Inspired by the 'all-over' style of painting made famous by Jackson Pollock, Frankenthaler produced 'Mountains and Sea' in 1952. In this, she developed Pollock's drip technique by pouring and running very thin paint onto canvases laid on the floor. According to the critic, Clement Greenberg, this painting was the “first monument of Post-Painterly Abstraction”; it is certainly one of the most important works in the 'Color-Field' style. The painters Morris Louis and Kenneth Nolan were deeply impressed by Frankenthaler and began to experiment with the techniques she was employing. Thereafter, Frankenthaler remained a defining force in the development of American painting.
By 1962, she changed from oil to acrylic painting allowing stronger colors and increased vibrancy, for example, 'Interior Landscape' (1964).
Since 1960, she also worked in ceramics and made aquatints, lithographs and woodcuts. She collaborated with Kenneth E. Tyler. The first piece they created together was Essence of Mulberry (1977), a woodcut that used eight different colours.

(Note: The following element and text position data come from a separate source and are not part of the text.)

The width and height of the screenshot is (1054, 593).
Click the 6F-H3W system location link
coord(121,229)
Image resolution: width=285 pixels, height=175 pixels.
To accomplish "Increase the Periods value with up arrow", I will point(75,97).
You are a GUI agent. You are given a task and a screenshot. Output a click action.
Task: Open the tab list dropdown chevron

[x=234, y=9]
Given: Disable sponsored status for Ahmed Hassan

In 1995, the pair collaborated again, creating The Tales of Genji, a series of six woodcut prints. Helen Frankenthaler then went on to create Madame Butterfly, a print that employed one hundred and two different colors and forty-six woodblocks. Madame Butterfly is seen as the ultimate translation of Helen Frankenthaler’s style into the medium of woodcuts, as it embodies her idea of creating an image that looks as if it happened all at once.

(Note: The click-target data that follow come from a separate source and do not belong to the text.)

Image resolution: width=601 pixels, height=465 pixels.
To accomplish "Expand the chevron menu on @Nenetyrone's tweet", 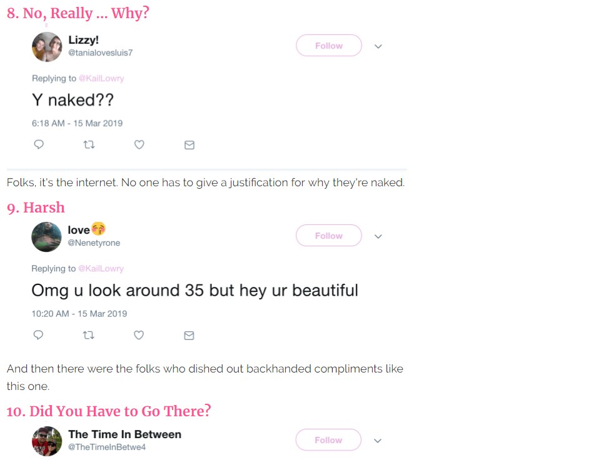I will pos(378,236).
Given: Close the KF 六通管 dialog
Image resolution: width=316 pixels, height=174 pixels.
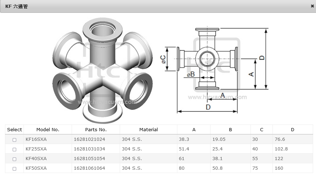Looking at the screenshot, I should pos(312,6).
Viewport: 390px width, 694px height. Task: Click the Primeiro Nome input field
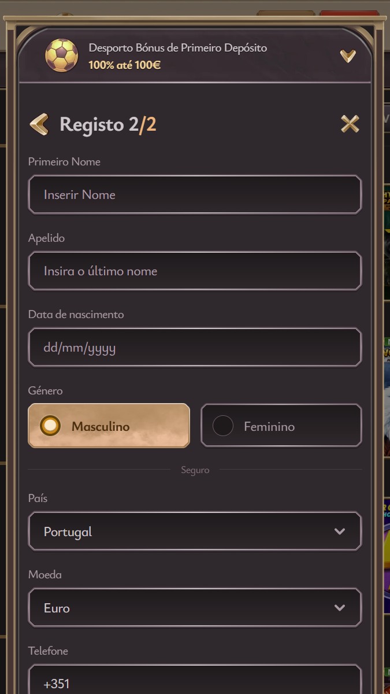pos(195,195)
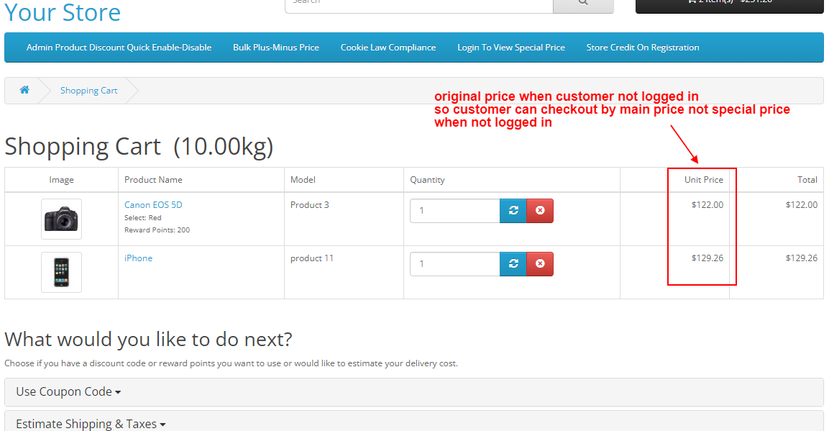
Task: Expand the Estimate Shipping & Taxes section
Action: 90,423
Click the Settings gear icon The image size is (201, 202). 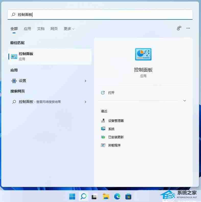pos(14,81)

According to the Los Angeles Times, "Frankenthaler did take a highly public stance during the late 1980s "culture wars" that eventually led to deep budget cuts for the National Endowment for the Arts and a ban on grants to individual artists that still persists.

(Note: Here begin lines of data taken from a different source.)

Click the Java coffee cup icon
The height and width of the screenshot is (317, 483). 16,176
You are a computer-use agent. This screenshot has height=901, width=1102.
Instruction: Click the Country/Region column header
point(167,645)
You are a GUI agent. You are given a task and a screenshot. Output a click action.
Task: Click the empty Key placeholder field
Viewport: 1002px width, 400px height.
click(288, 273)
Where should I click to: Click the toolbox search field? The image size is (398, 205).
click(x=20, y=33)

She died on 27th December, 2011 (aged 83) in Darien, Connecticut, United States.
Throughout her long career, Helen Frankenthaler experimented tirelessly, and, in addition to unique paintings on canvas and paper, she worked in a wide range of media, including ceramics, sculpture, tapestry, and especially printmaking. Hers was a significant voice in the mid-century “print renaissance” among American abstract painters, and she is particularly renowned for her woodcuts.
"There are no rules. That is how art is born, how breakthroughs happen. Go against the rules or ignore the rules. That is what invention is about."